Downloading and selecting data

opus_read

Read a corpus from the OPUS corpus collection [Tiedemann, 2012] using the OpusTools [Aulamo et al., 2020] interface.

Parameters:

  • corpus_name: name of the corpus in OPUS

  • source_language: language code for the source language

  • target_language: language code for the target language

  • release: version of the corpus in OPUS

  • preprocessing: moses or raw for untokenized and xml for tokenized segments

  • src_output: output file for source language

  • tgt_output: output file for target language

  • suppress_prompts: false (default) prompts user to confirm before download, true to download without prompting

The moses preprocessing type (available with OpusTools version 1.6.2 and above) is recommended for those corpora for which it exists. The output is equivalent to raw, but in some cases it can significantly reduce the amount of data downloaded in the process.

concatenate

Concatenate two or more text files.

Parameters:

  • inputs: a list of input files

  • output: output file

download

Download a file from URL.

Parameters:

  • url: URL for the file to download

  • output: output file

tail

Take the last n lines from files.

Parameters:

  • inputs: a list of input files

  • outputs: a list of output files

  • n: number of output lines

Note: The memory requirement of tail is proportional to n. Use slice if you need all except the first n lines.

slice

Take slice of lines from files.

Parameters:

  • inputs: a list of input files

  • outputs: a list of output files

  • start: start index (optional; default 0)

  • stop: stop index (optional; default null)

  • step: step size (optional; default 1)

Either start, stop, or both of them should be given. If stop is not given, reads until the end of the file.

split

Split files to two parts giving the approximative proportions as fractions.

Parameters:

  • inputs: input file(s)

  • outputs: output file(s) for selected lines

  • outputs_2: output file(s) for the rest of the lines (optional)

  • divisor: divisor for the modulo operation (e.g. 2 for splitting to equal sized parts)

  • threshold: threshold for the output of the modulo operation (optional; default 1)

  • compare: select files to use for hash operation (optional; default all or a list of indices)

  • hash: select hash algorithm from xxhash (optional; default xxh64)

  • seed: integer seed for the hash algorithm (optional; default 0)

Input files are processed line by line in parallel. If the condition hash(content) % divisor < threshold, where the content is a concatenation of the input lines and the hash function returns an integer, holds, the lines are written to the outputs. If the condition does not hold, and outputs_2 are defined, the lines are written there.

Compared to random splitting (see subset) or using the modulo operation on the line number, the benefit of the hash-based approach is that the decision is fully deterministic and based only on the content of the lines. Consequently, identical content always goes to the the same output file(s). For example, if you split a parallel corpus into test and training sets, and you can be sure that your test data does not contain exactly same samples as the training data even if the original data has duplicates.

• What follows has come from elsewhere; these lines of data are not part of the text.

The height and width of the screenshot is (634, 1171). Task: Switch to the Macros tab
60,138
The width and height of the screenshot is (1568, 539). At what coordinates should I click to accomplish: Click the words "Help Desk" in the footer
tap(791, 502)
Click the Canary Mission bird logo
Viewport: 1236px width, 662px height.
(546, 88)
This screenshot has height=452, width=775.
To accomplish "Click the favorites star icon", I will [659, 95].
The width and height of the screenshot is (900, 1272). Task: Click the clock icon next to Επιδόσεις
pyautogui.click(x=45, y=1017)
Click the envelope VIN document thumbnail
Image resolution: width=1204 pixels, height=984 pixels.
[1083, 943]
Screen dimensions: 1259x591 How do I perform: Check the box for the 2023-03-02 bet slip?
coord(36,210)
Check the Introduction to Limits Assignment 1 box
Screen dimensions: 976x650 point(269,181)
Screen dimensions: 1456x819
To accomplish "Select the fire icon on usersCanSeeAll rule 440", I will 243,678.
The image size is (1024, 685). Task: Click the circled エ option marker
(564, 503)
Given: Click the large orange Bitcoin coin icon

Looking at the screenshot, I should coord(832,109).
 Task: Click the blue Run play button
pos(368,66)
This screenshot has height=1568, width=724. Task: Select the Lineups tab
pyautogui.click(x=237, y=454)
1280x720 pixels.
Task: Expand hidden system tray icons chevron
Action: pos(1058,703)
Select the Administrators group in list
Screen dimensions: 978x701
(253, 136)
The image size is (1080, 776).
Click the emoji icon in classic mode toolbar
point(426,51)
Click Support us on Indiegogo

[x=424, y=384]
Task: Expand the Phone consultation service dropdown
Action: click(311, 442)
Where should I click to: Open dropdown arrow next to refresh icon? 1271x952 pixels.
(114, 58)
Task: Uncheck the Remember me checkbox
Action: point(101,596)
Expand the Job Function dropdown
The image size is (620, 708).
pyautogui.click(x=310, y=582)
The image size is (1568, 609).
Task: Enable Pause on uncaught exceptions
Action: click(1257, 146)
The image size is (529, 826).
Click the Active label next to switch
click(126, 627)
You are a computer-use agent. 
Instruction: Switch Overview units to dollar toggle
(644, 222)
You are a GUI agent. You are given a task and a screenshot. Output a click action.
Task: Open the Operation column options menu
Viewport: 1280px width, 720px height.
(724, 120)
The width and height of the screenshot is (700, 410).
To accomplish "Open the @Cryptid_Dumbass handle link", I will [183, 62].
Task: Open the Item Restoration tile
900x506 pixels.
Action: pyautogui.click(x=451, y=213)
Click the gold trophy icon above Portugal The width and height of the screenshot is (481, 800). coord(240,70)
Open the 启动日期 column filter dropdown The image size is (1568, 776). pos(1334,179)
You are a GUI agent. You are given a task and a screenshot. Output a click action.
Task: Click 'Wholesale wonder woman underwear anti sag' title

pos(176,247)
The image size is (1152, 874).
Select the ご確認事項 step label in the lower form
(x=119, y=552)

The downside is that you need to be careful if you use several splits for the same data. The divisors used in consecutive splits should not themselves have common divisors, or the proportion of the data in the output files may be unexpected. Distinct prime numbers are good choices. Also setting a different seed value for the hash functions prevents the issue.

The compare parameter can be used to select which input files are used to generate the content for the hash function. For example, if you have source and target language files, and you want that the split depends only on the source or target sentence, set compare to [0] or [1], respectively.

subset

Take a random subset from parallel corpus files.

Parameters:

  • inputs: input files

  • outputs: output files for storing the subset

  • size: number of lines to select for the subset

  • seed: seed for the random generator; set to ensure that two runs select the same lines (optional; default null)

  • shuffle_subset: shuffle the order of the selected lines for each language except for the first; can be used to produce noisy examples for training a corpus filtering model (optional; default false)

product

Create a Cartesian product of parallel segments and optionally sample from them.

Parameters:

  • inputs: a list of input files lists

  • outputs: a list of output files

  • skip_empty: skip empty lines (optional, default true)

  • skip_duplicates: skip duplicate lines per language (optional, default true)

  • k: sample at most k random items per product (optional, default null)

  • seed: seed for the random generator; set to ensure that two runs produce the same lines (optional; default null)

Can be used to combine parallel files of the same language that contain alternative translations or other meaningful variation (e.g. alternative subword segmenatations). For example, if you have the same text translated to language A by N translators and to language B by M translators, you can combine the N + M files into two files having N x M lines for each original line.

unzip

Unzip parallel segments joined in a single file into multiple files.

Parameters:

  • input: input file

  • outputs: a list of output files

  • separator: a string separator in the input file

Can be used to split e.g. Moses-style (|||) or tab-separated parallel text files into parts.

write

Write a specified string into a file.

Parameters:

  • output: output file

  • data: input data to write to the output (converted to a string if not already)

Useful mostly for testing.